かつてはやんちゃだった大人が、若き日を思い起こして苦笑する。そしてまた、新たな活力を補給していく。この空間を通して、その時代を知らない若い世代にも、粋で気さくなアメリカンカルチャーは受け継がれていく。

「伝説に残るお店にしたいです」。橋詰さんをはじめとしたスタッフは、力強く言う。

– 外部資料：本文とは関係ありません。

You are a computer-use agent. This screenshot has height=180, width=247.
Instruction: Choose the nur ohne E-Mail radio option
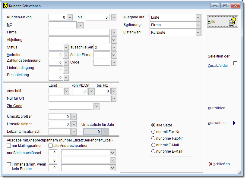[x=153, y=151]
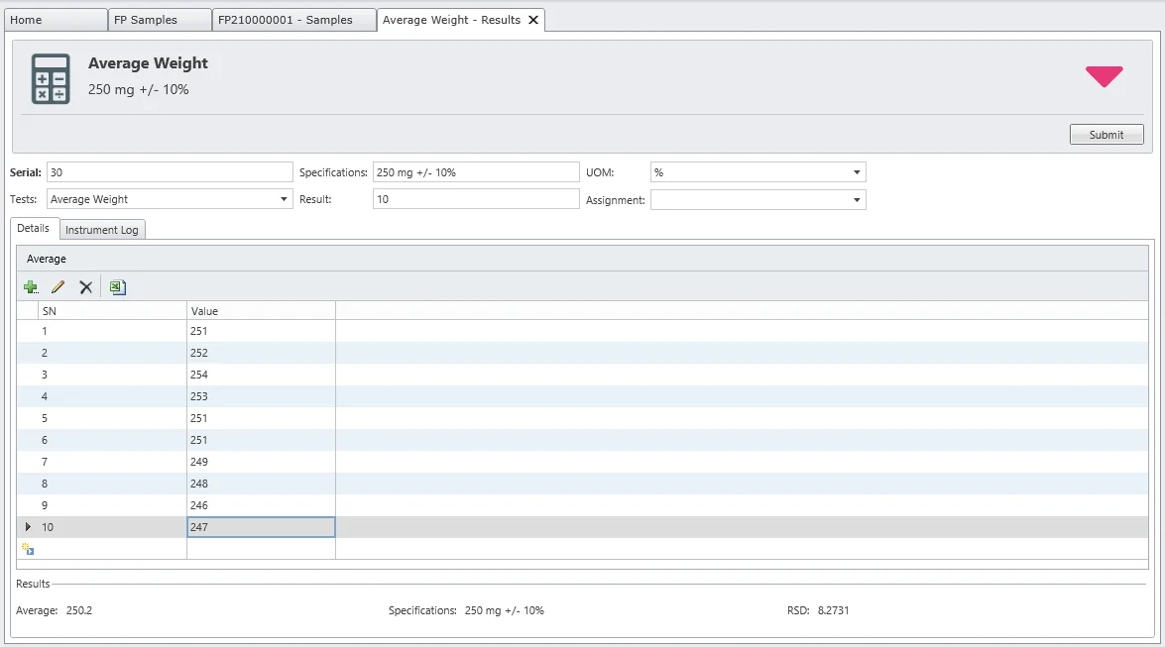Click the Value column header
This screenshot has height=647, width=1165.
[261, 311]
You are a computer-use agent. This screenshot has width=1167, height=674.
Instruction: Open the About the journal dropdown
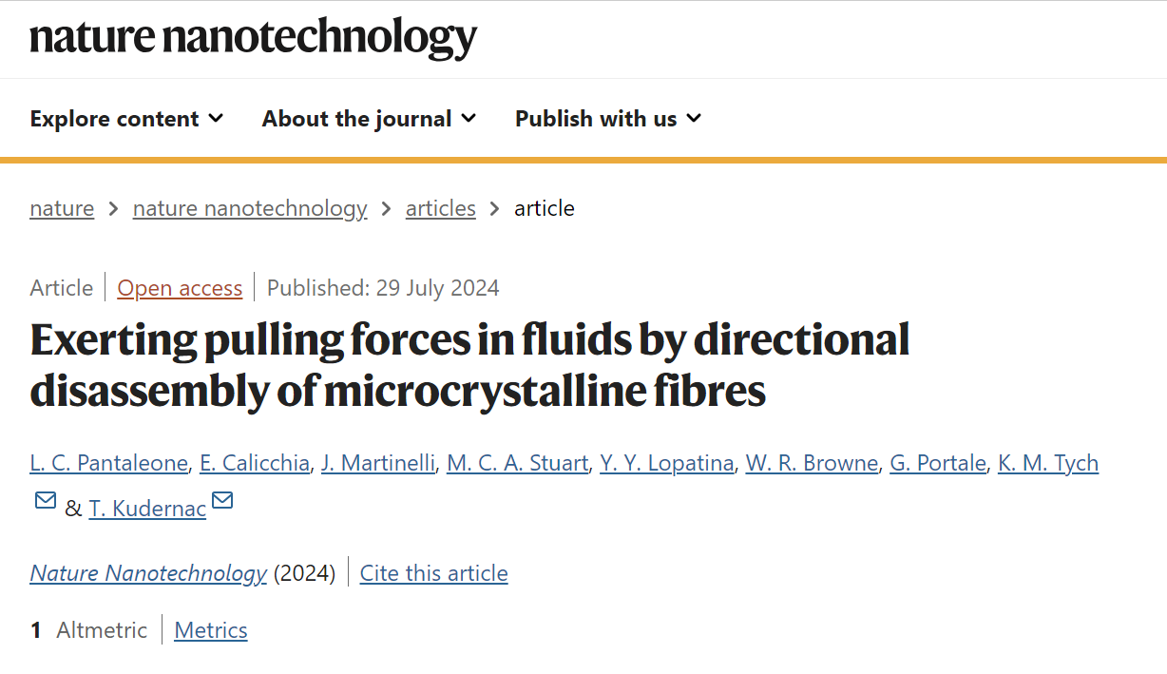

六本木に蘇った“古きよきアメリカの社交場”は、新しい伝説となれるか。


橋詰牧マネージャー(右)スタッフのユニフォーム


【ローリングストーンカフェ】
住所 東京都港区六本木5-10-25 3F
電話番号 03-5771-6969
営業時間 11:30〜翌4:00
定休日 無休
客席数 約130席
客単価 3000円〜4000円
経営母体 株式会社シンクロニシティ
※取材当時の情報です。変更されている可能性がありますので訪問される場合は、店舗にご確認下さい。